放射線治療を受けて3ヶ月以降、場合によっては数年たってから後遺症が出現することもあります(これを晩期障害といいます)。三次元原体照射を受けて2年後、直腸からの出血があったという人もいました。ある男性は、いつ出てくるのか分からない不安があると話していました。

また、性機能に障害が出る場合もあります。IMRTを受けた男性は、精液の量がかなり減ったと話していました。一方で、性機能にはほとんど問題を感じていないと話す人もいました。

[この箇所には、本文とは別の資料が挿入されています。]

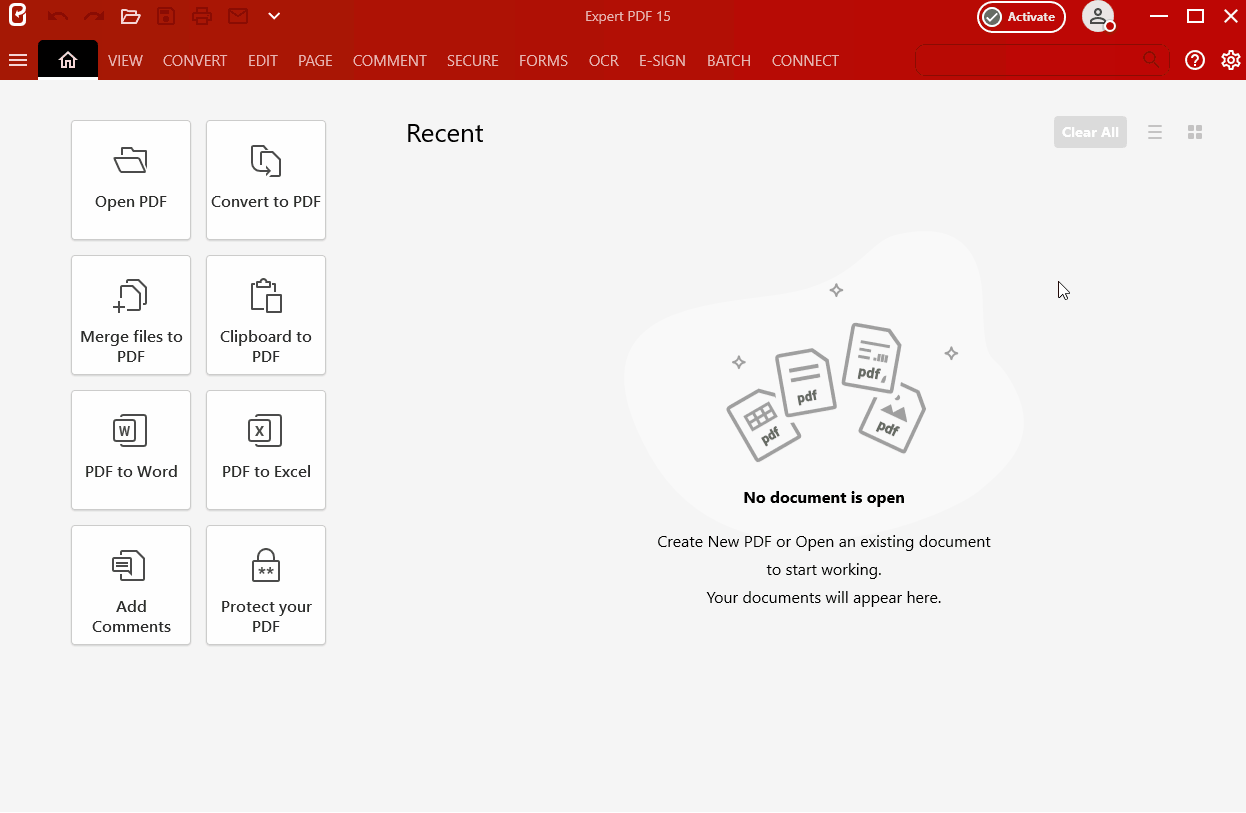The image size is (1246, 813).
Task: Click the email envelope icon in the title bar
Action: [237, 16]
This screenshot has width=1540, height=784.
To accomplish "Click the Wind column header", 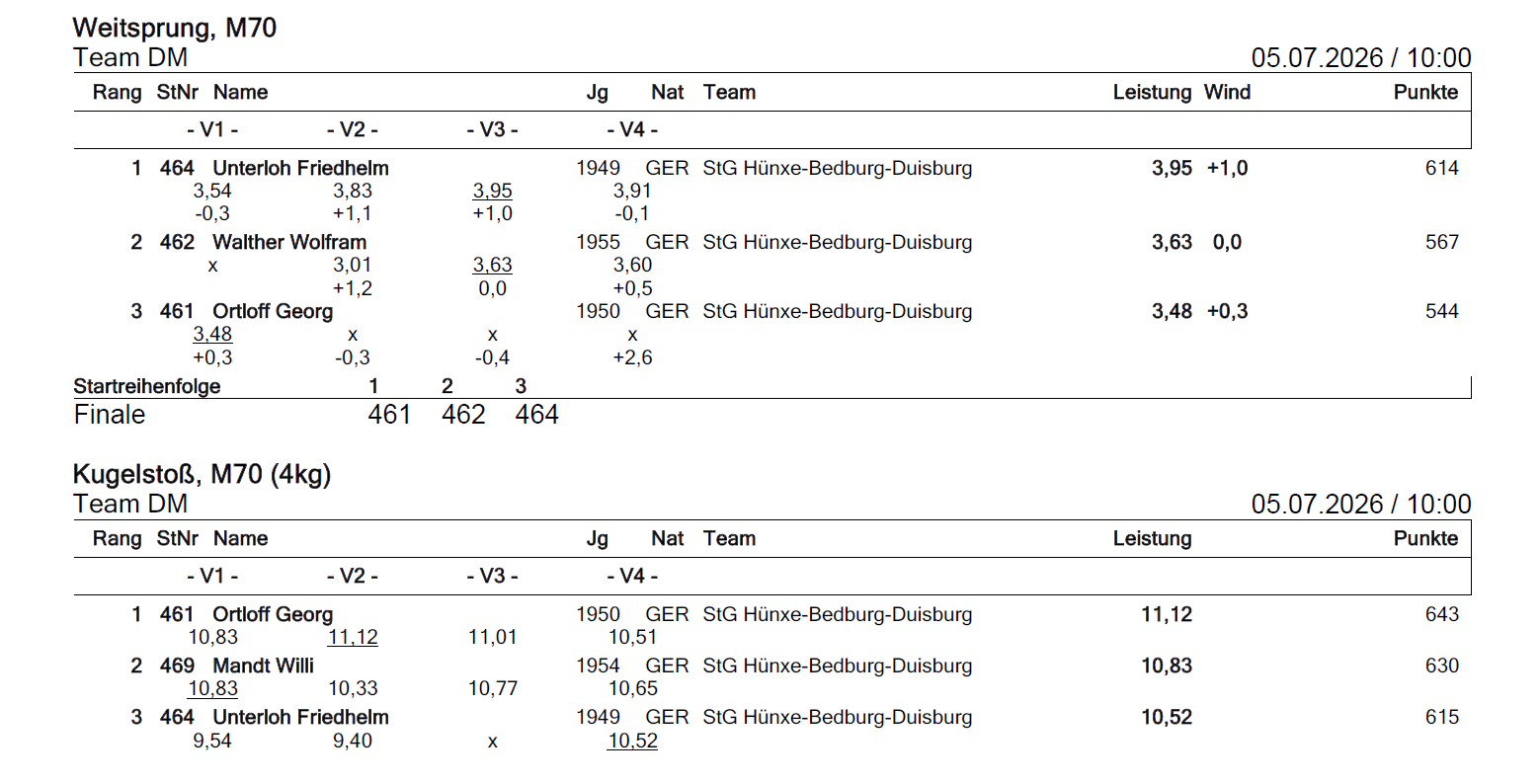I will [1227, 92].
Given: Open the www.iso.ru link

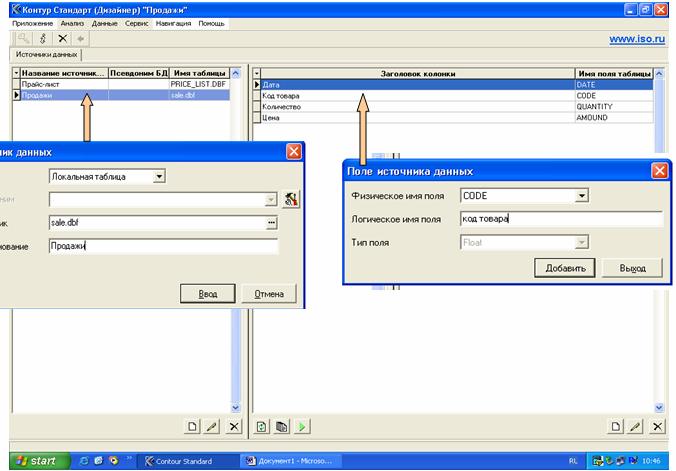Looking at the screenshot, I should coord(637,40).
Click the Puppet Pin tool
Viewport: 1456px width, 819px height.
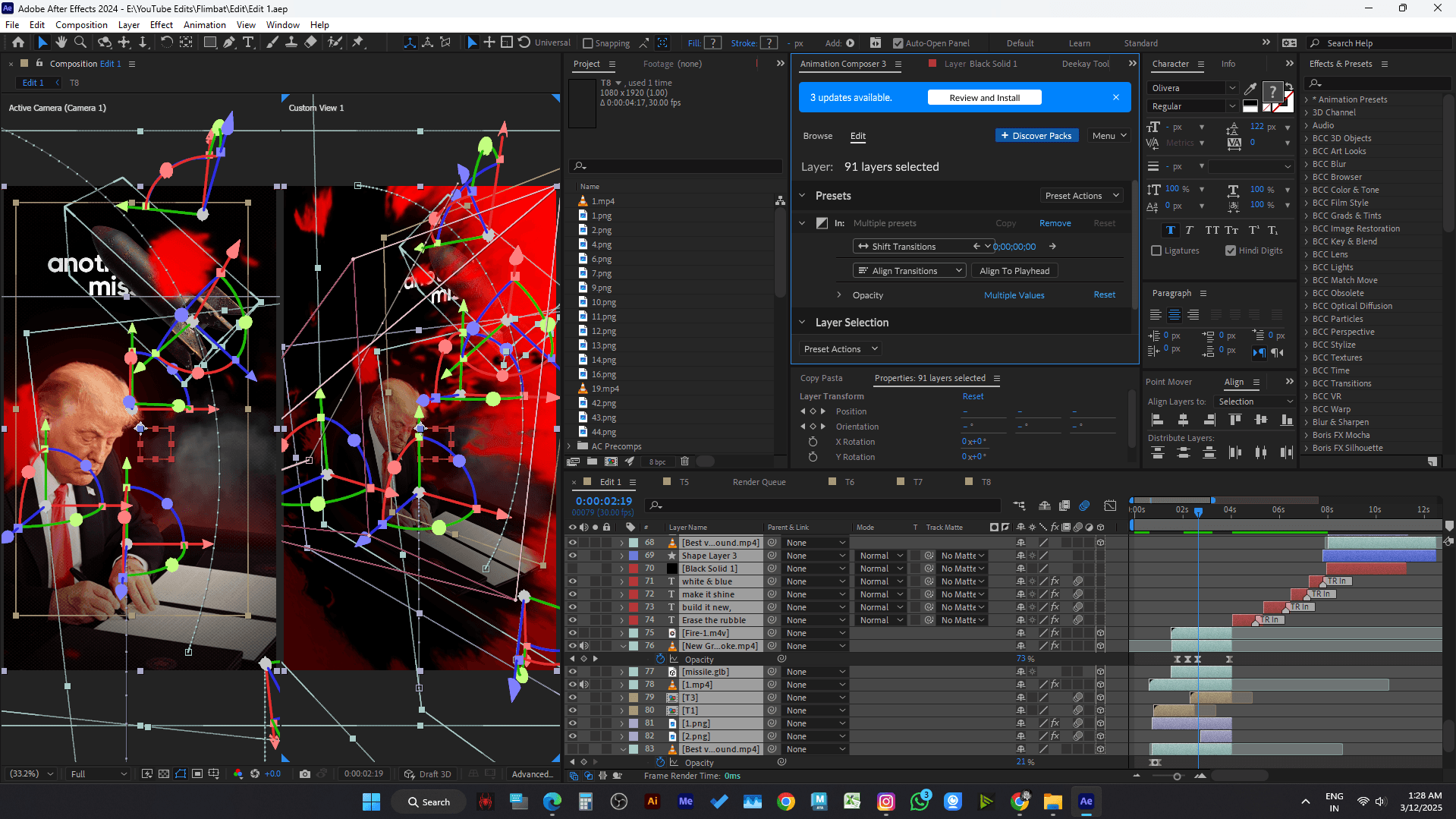[x=358, y=43]
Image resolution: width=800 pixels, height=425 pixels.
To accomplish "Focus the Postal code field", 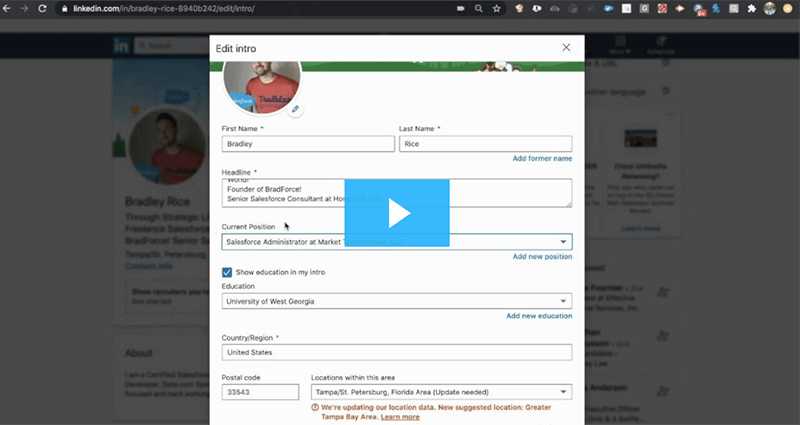I will tap(260, 393).
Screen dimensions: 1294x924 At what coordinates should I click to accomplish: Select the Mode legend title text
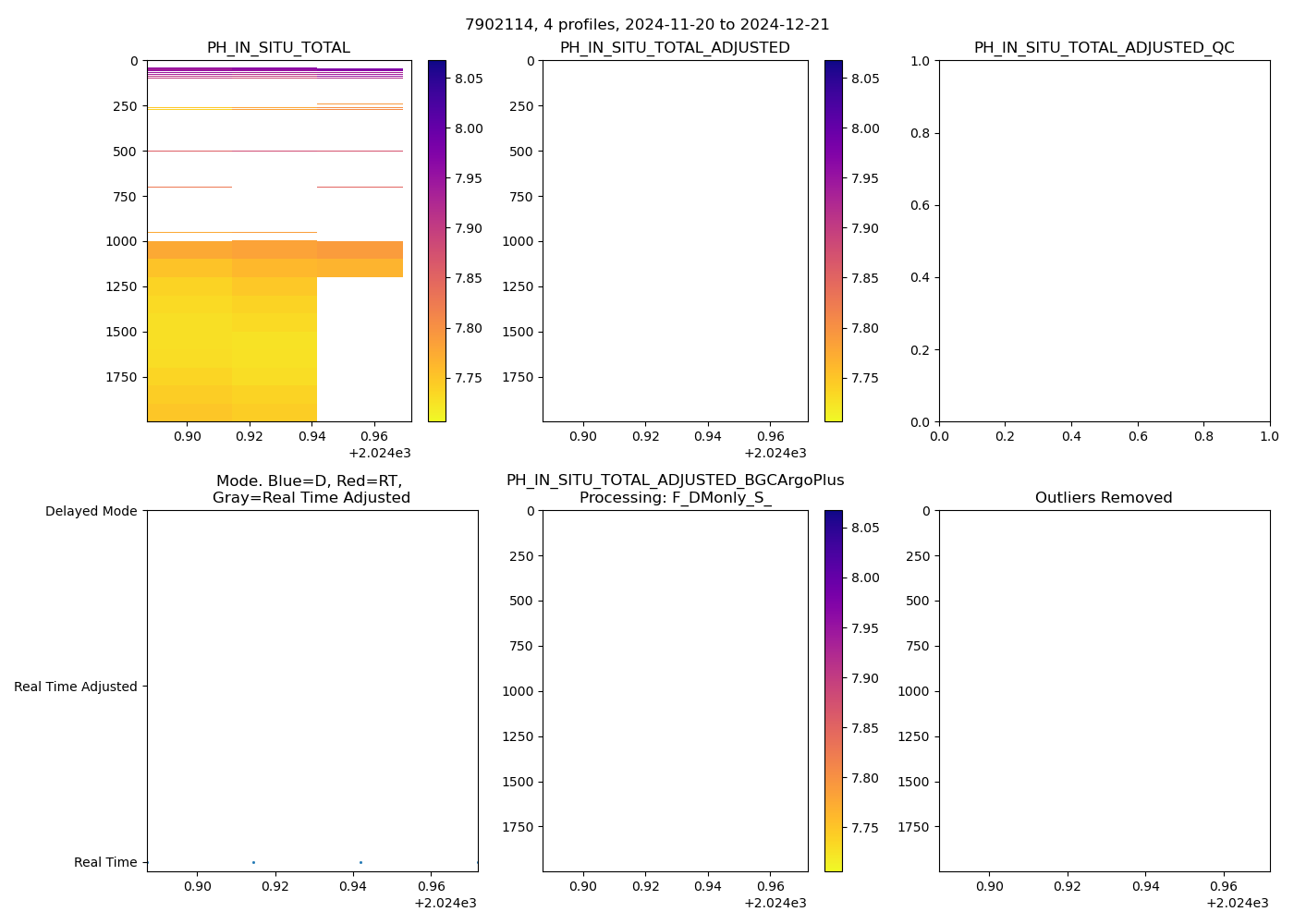(x=311, y=490)
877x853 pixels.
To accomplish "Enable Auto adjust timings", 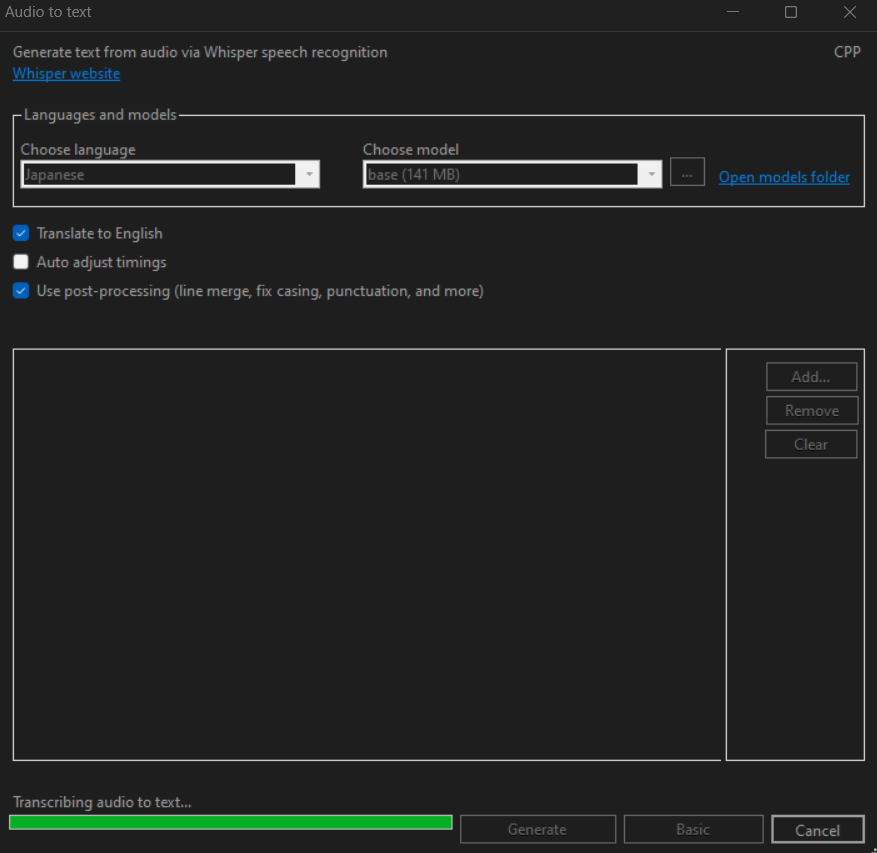I will point(20,262).
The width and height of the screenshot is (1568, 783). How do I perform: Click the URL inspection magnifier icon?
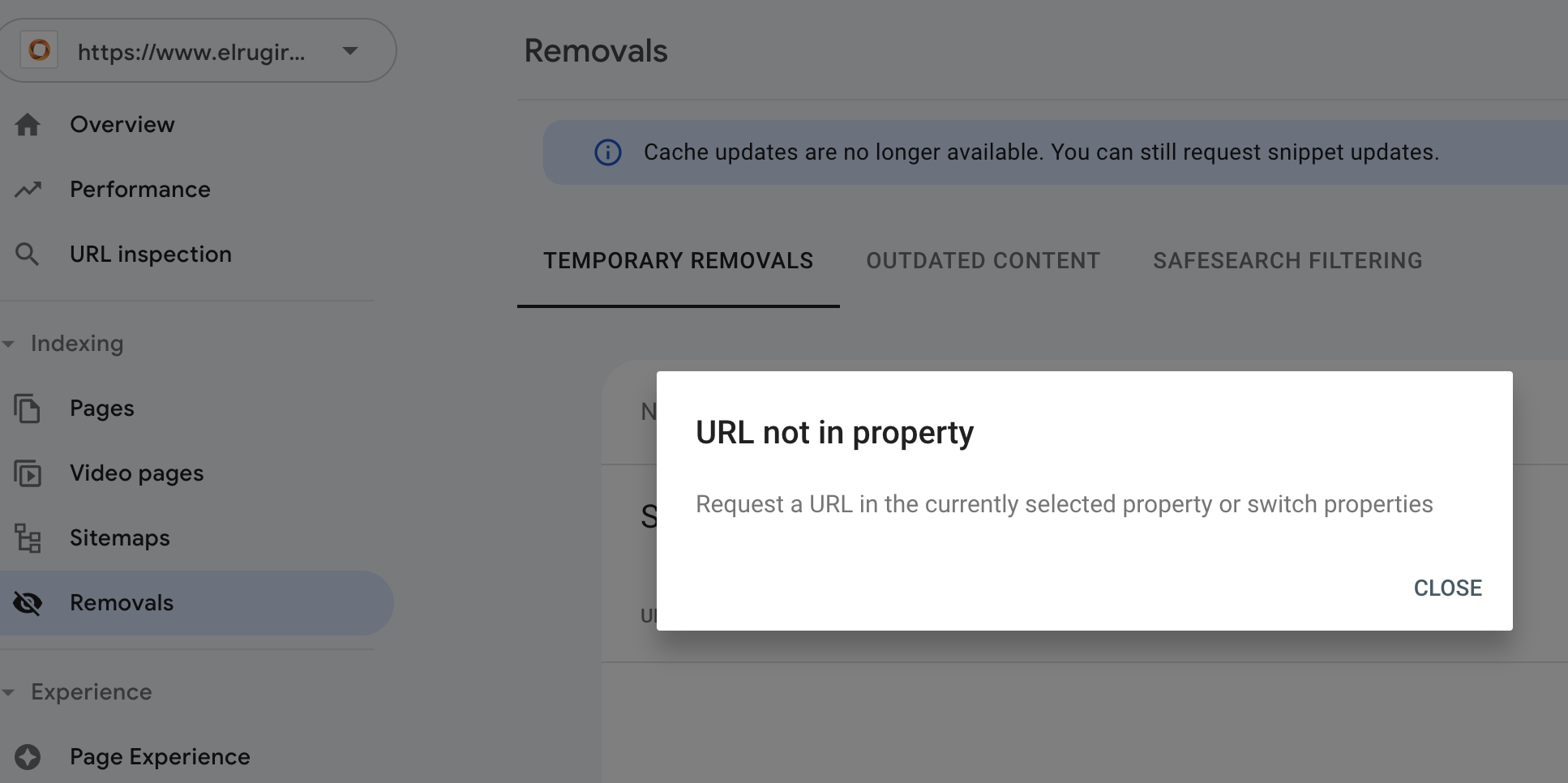click(27, 255)
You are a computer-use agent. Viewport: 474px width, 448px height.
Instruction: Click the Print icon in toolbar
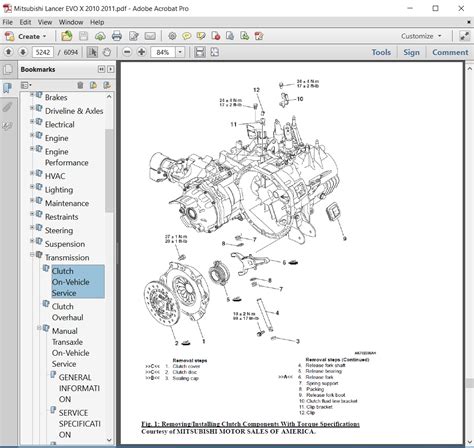pyautogui.click(x=117, y=36)
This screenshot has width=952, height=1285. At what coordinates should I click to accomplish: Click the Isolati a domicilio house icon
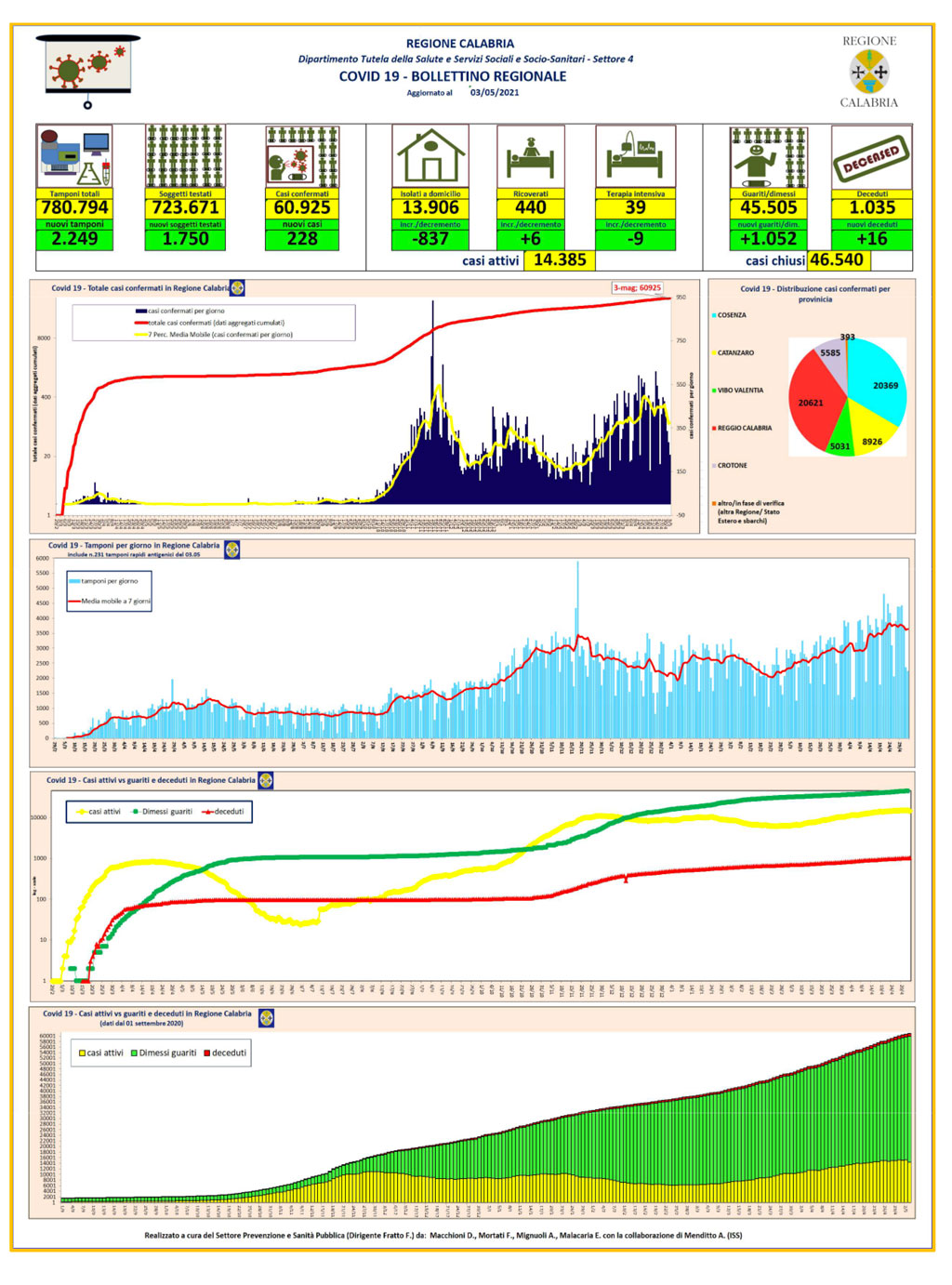430,157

放射線治療の効果は、時間をかけてゆっくりPSA値にあらわれると言われています。治療後、PSA値がなかなか下がらず、不安に感じたという人もいました。放射線治療後のPSA値の動きについて、事前に知っておいた方がよいと話す人もいました(「治療経過にともなうPSA値の変化」参照)。

治療費用について

重粒子線・陽子線は2018年に、IMRTは2008年に保険診療の適用になりましたが、それ以前の先進医療に位置付けられていた時期には、関心は持っていたけれど、とても受けようとは思えなかったという人、治療を実際受け、高額の治療費が一番の副作用だったと話す人がいました。